外食・中食業界で値下げの動きが相次いでいる。『くら寿司』は最低価格を115円から110円へ引き下げ、『ジョイフル』も7種のメニューを値下げした。『ローソン』はコメ価格下落を受け、9月29日から手巻きおにぎりを一律10円値下げすると報じられた。食材費・人件費の高騰が続く中でのこの動きは、集客力強化や原価環境の変化を背景にしていると見られる。
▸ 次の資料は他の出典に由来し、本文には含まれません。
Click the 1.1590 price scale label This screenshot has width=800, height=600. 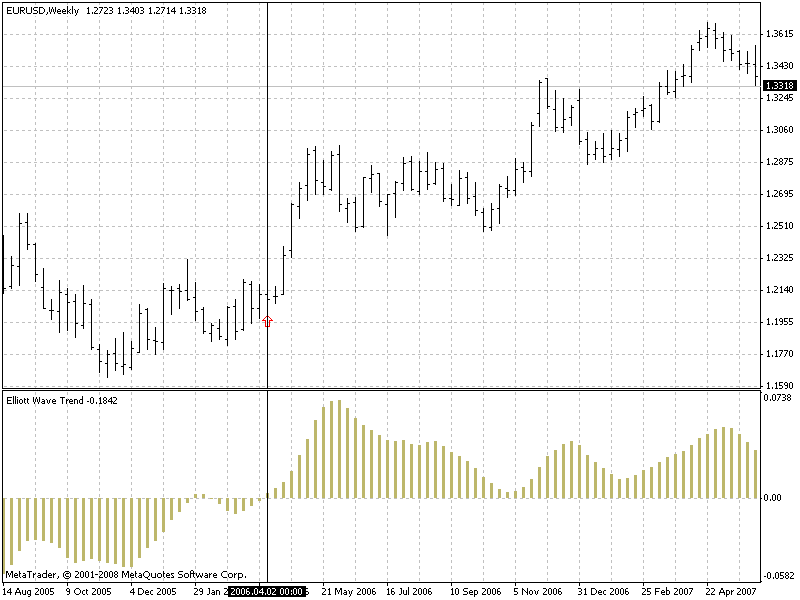pos(778,385)
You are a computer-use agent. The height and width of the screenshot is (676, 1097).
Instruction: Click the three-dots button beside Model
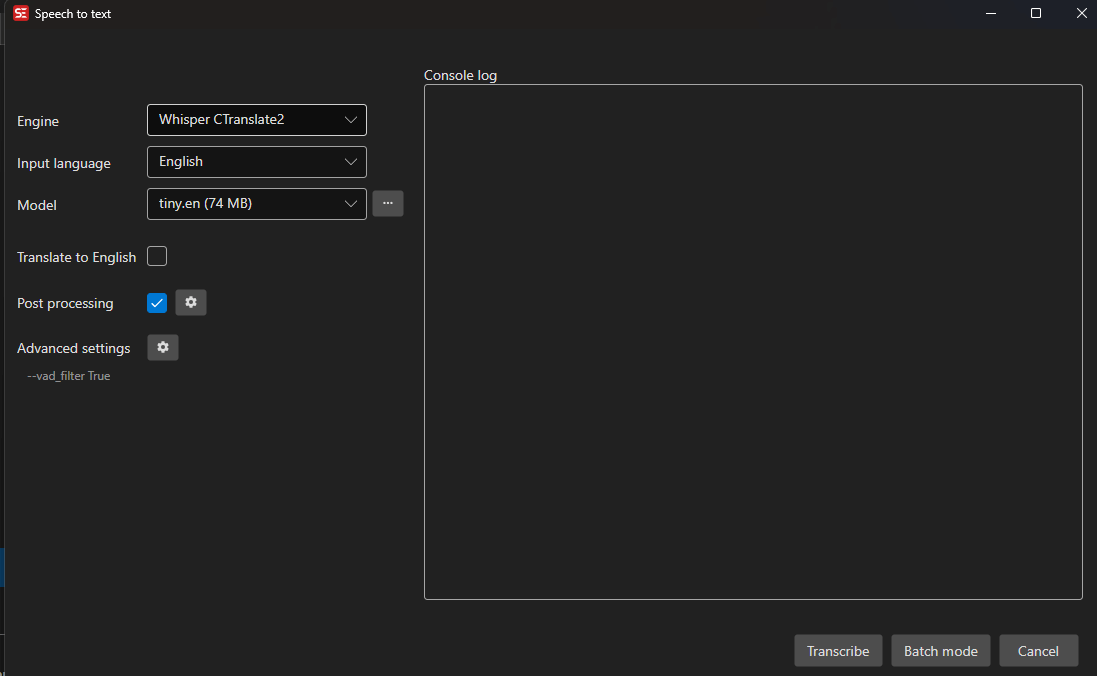(388, 204)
値上げが続く中で他社の値下げニュースを見ると、自店の価格戦略に迷いが生じる経営者も多いはずです。特にコメなど原価が動いている食材を扱う店では、余計に判断が難しく感じられるでしょう。
今回の値下げは、コメ価格の下落など特定原価の変動や、大手ならではの購買力・スケールメリットを背景にした動きと考えられます。物価高騰下でも一律値上げではなく、品目ごとにメリハリをつける価格戦略が広がりつつある局面と言えます。
自店でも原価が下がった品目があれば、その分を一部還元して集客の呼び水にするという道もあります。逆に、値下げ余力がない場合は価格を据え置きつつ量や質で満足度を高めるという方法もあります。いずれにしても、全品一律の対応ではなく品目単位で価格を見直す視点が選択肢になり得ます。